Martin Beck, chief economic advisor to the EY ITEM Club, says: “The short period since the MPC's last meeting in late September has seen a combination of financial market and political turbulence with few recent precedents. The good news for the MPC ahead of its next decision is that the backdrop has calmed significantly. This has been aided by U-turns on most of the tax cuts announced in the ‘mini-Budget’ on 23 September and by the prospect of fiscal policy being tightened further in November's Autumn Statement.

“Only a few weeks ago, markets expected that reasserting macro credibility, counteracting the inflationary effect of looser fiscal policy and preventing a further fall in sterling would require the MPC to raise Bank Rate by as much as 150bps. Those expectations have now receded to 75bps, and there’s a realistic chance even this may prove too hawkish. Recent economic indicators have been almost uniformly downbeat. GDP fell 0.3% month-on-month in August and the economy likely shrunk in Q3 by more than the 0.1% expected by the MPC. A weak set of flash PMIs for October also point to a poor Q4.

“Although inflation is still high, the outlook has become less concerning. Leading indicators of price pressures, such as gas prices, shipping costs and money supply growth, have all fallen back. And falling GDP, higher mortgage rates, U-turns on tax cuts, and the prospect of greater restraint on public spending all imply weaker demand and, all else equal, less pressure on inflation.
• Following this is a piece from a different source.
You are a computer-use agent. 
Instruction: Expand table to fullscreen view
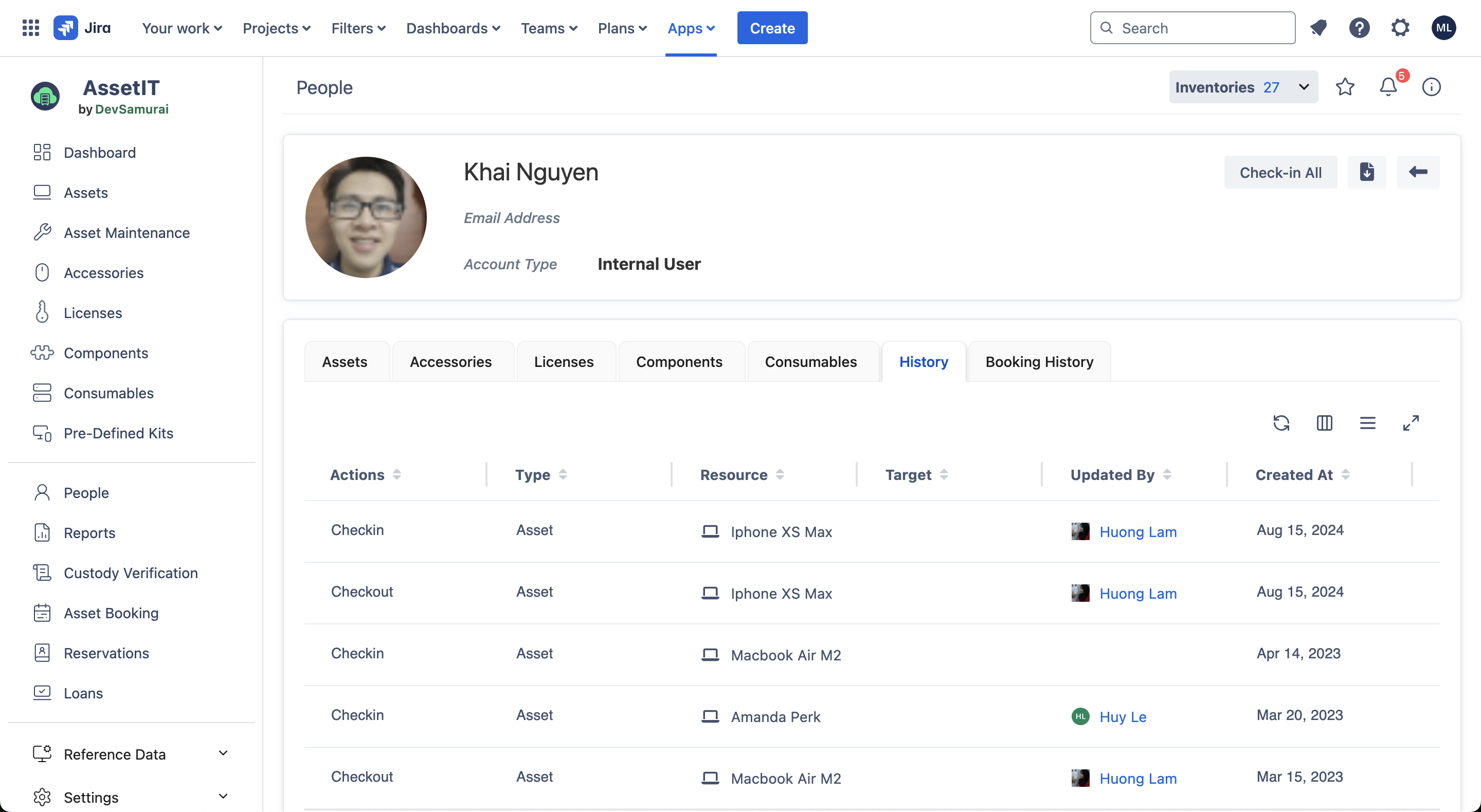[1410, 423]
“Granted, the MPC's concerns about the inflationary risks of a tight jobs market will have been reinforced by a further rise in inactivity over the summer and regular pay growth at a record high outside the pandemic period. And if the end of the Energy Price Guarantee next April is followed by household bills reverting to wholesale prices, the implication would be another significant rise in inflation from Q2 2023.
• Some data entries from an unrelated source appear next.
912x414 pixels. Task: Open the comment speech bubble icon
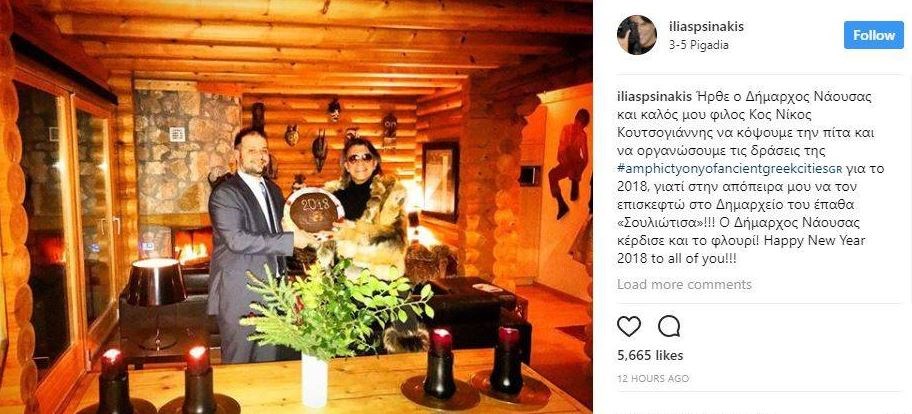coord(669,326)
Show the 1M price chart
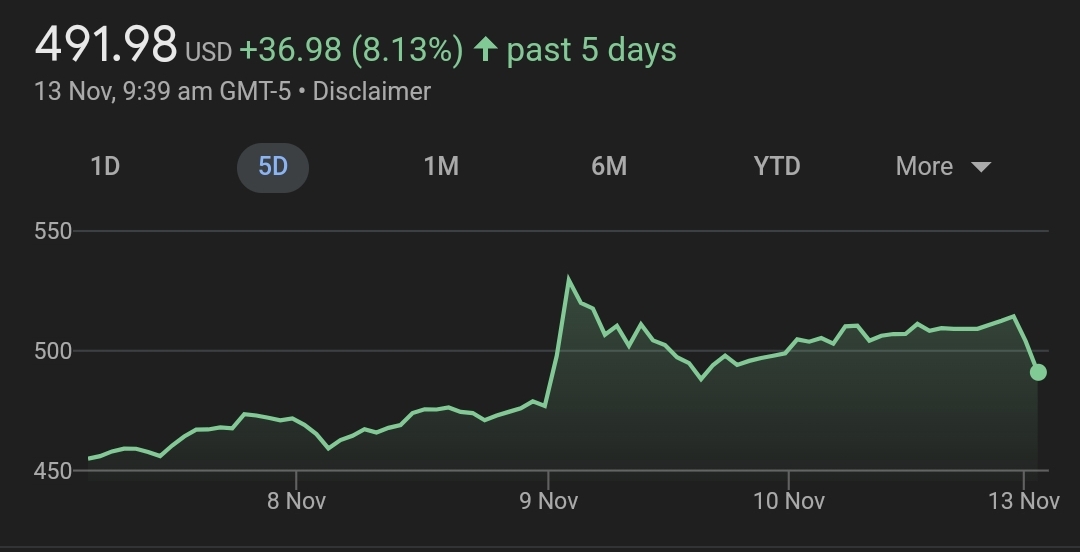Viewport: 1080px width, 552px height. pos(441,166)
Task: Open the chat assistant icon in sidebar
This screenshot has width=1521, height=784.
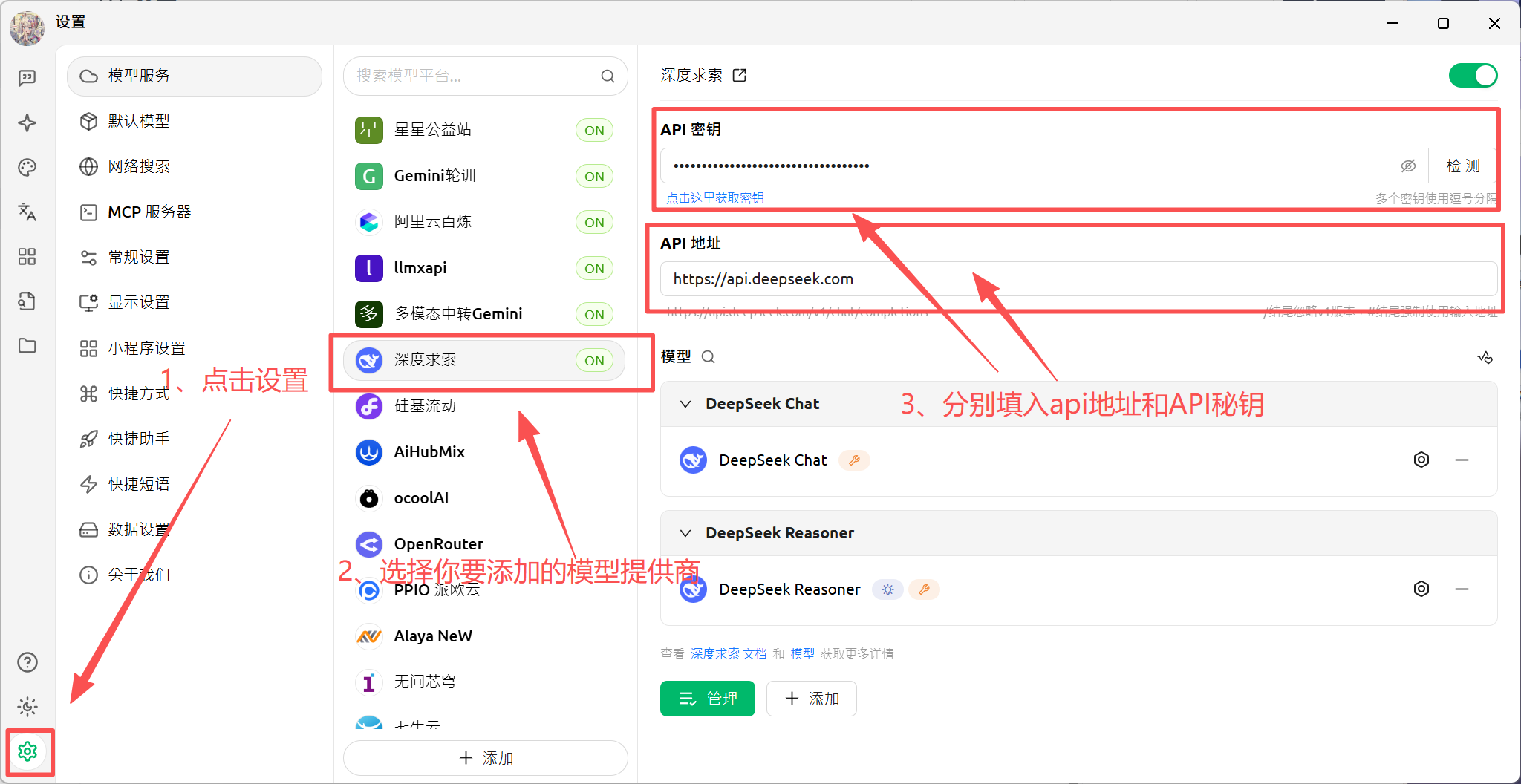Action: (27, 78)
“On balance, the EY ITEM Club expects the MPC to raise rates by 75bps this week – although a smaller 50bps increase wouldn’t be a surprise. That would be consistent both with recent comments from some MPC members that markets have been pricing too substantial a rise in Bank Rate, and with divisions among the committee – while three members voted for 75bps in September, one voted for just 25bps.

“The Bank of England will likely stick with plans to sell gilts, due to begin on 1 November. But the EY ITEM Club thinks now could potentially be the wrong time for Quantitative Tightening (QT). It's noticeable that UK gilts began seriously underperforming US and German bonds in August, after the Bank of England raised the prospect of selling down gilts shortly after its September meeting. That plan was confirmed in September, and was followed by a further rise in yields, just before the mini-Budget-related increase. The Bank of England's statement on 28 September declaring that it would delay QT and restart gilt purchases saw yields fall markedly. These movements raise the risk that bond sales could result in renewed challenges in the gilts market. 
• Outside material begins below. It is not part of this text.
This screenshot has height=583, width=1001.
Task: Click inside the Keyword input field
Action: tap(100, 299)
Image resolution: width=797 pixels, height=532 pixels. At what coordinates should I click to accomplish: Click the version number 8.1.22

“It’s not clear that there’s any pressing reason for the Bank of England to stick with beginning QT soon. Bank Rate is the primary tool of monetary policy as opposed to asset sales. Other major central banks have yet to be as explicit as the Bank of England about when they'll sell their own bond holdings. And the Bank of England will be selling gilts at the same time as the Government is seeking to fund a sizeable budget deficit.”